How beautiful it is to hear these adjectives from the mouth of those who march side-to-side with skinheads for the destruction of the State of Israel! How touching it is reading the call for my gruesome elimination, and, some lines ahead, discover that it is, according to their advocates, part of a “campaign against intolerance” (sic).

If, when I was a child, they had told me that I would live to witness something like this, I would not have believed it.

But it must be progress. Tired of sending me threats that I answered with four-letter words, and of spreading fake messages in my name that any sensible reader could identify at first sight as childish fakes, the boys thought it was time for an upgrade, or as Mao Tse Tung used to say, for a qualitative leap in the proletariat struggle. They changed from whispers to shouting, from threats to the preparation for attack.

It is even more wonderful to know that these nuts are doing nothing but putting into practice the teachings they received from intellectuals and educators who, far from the stage, elegant and neat in their departments and newspaper columns, incarnate the living personification of civilized relations and good feelings. The ineffable Dr. Antônio Cândido, for example (I quote him in particular for no special reason, as one among thousands), said that there was no evil in suspending for some time rights and guarantees, if it was to build socialism. Well, there you have it, Dr. Antônio, you have not waited in vain: the boys from “Mídia Independente” have already suspended my rights and guarantees. It’s not socialism yet, but it’s already something. Now, of course, Dr. Antônio or anyone else in his place will say they did not want to go that far. Leftist intellectuals never want to go where they arrive. They never wanted the Gulag, the Laogai, the extinction of Ukranians by hunger or one million murdered Tibetans. They never wanted anything of what they actually produced: it was all the fault of cursed coincidences. They, the owners of all good intentions, always get away clean, do whatever they may.

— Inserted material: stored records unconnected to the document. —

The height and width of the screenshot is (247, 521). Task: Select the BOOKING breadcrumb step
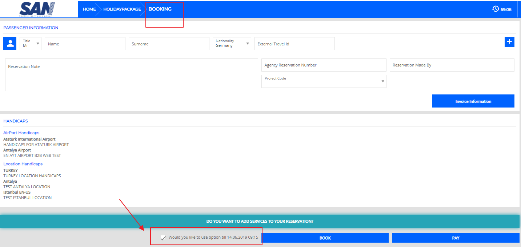point(160,9)
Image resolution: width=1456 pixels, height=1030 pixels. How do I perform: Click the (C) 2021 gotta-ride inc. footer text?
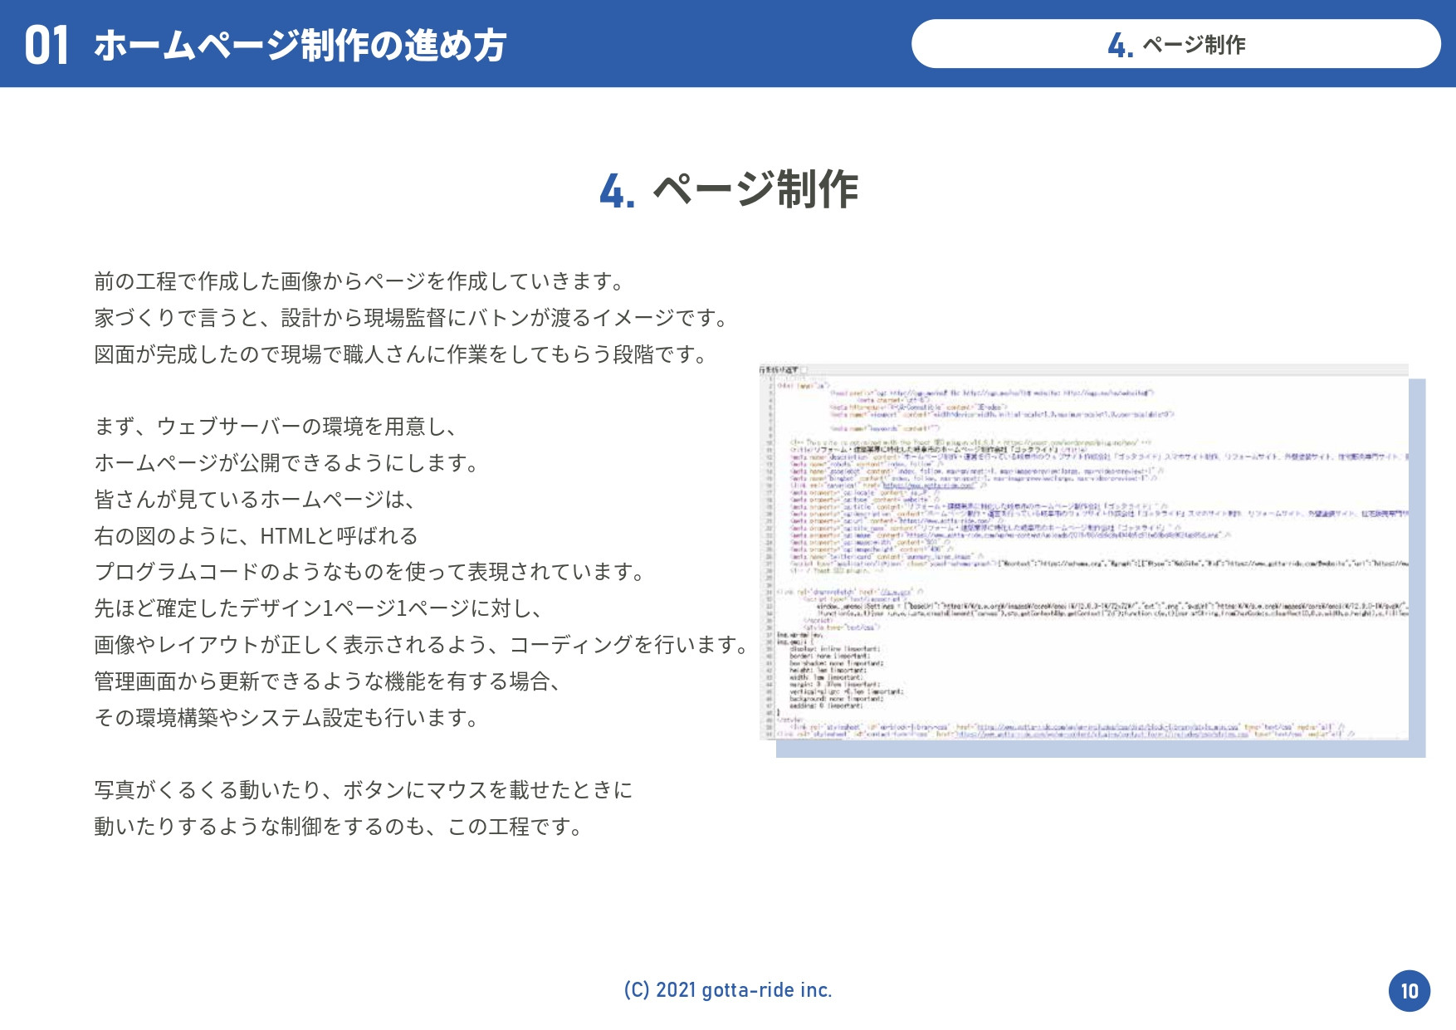pos(728,990)
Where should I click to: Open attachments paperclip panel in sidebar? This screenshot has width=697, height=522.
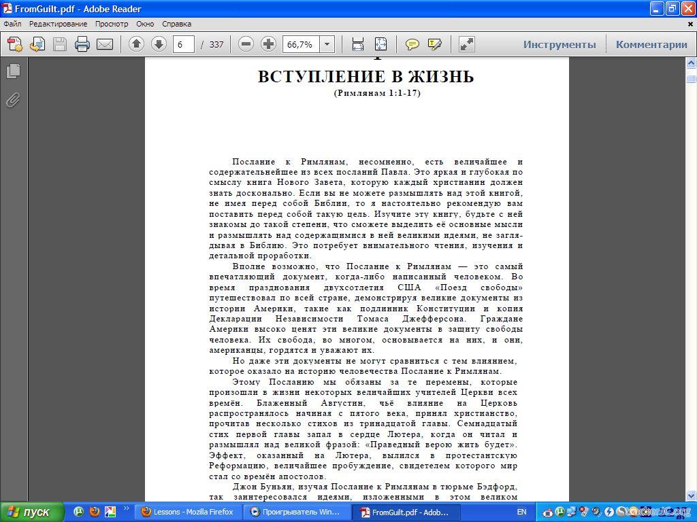point(13,100)
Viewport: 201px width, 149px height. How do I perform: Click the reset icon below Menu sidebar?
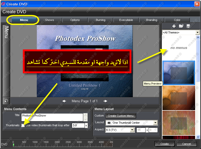[6, 101]
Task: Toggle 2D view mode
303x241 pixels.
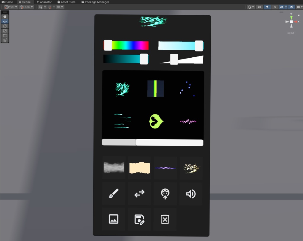Action: pyautogui.click(x=259, y=7)
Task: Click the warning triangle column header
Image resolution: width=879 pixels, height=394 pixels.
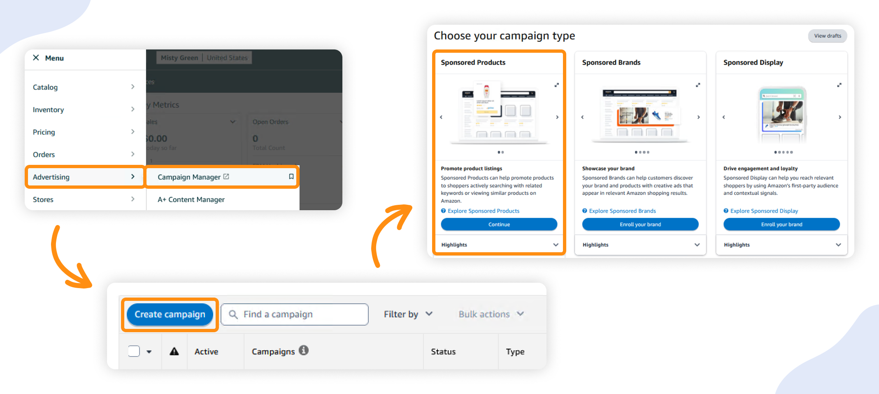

At the moment, for example, they campaign against the American intervention in Iraq, but they say they are not pro Saddam Hussein. No, they are not. They are only against taking him out of power. They are against preventing him, by force or any other mean (for they also abhor the economic sanctions) from continuing to kill peaceful Iraqis, at the rate of 110 per day – much more than the war – as he has been doing in the last 24 years. They do not defend Saddam Hussein, but the Iraqi sovereignty – that is the sovereignty of Saddam Hussein. Who can demand from these creatures the responsibility for the consequence of their words, if their words are the very inconsequence themselves? Who can demand responsibility from creatures who give themselves the right to dream a new world shaped to their image and likeness and never have to recognize as their own work the hideous figure of their realized dream?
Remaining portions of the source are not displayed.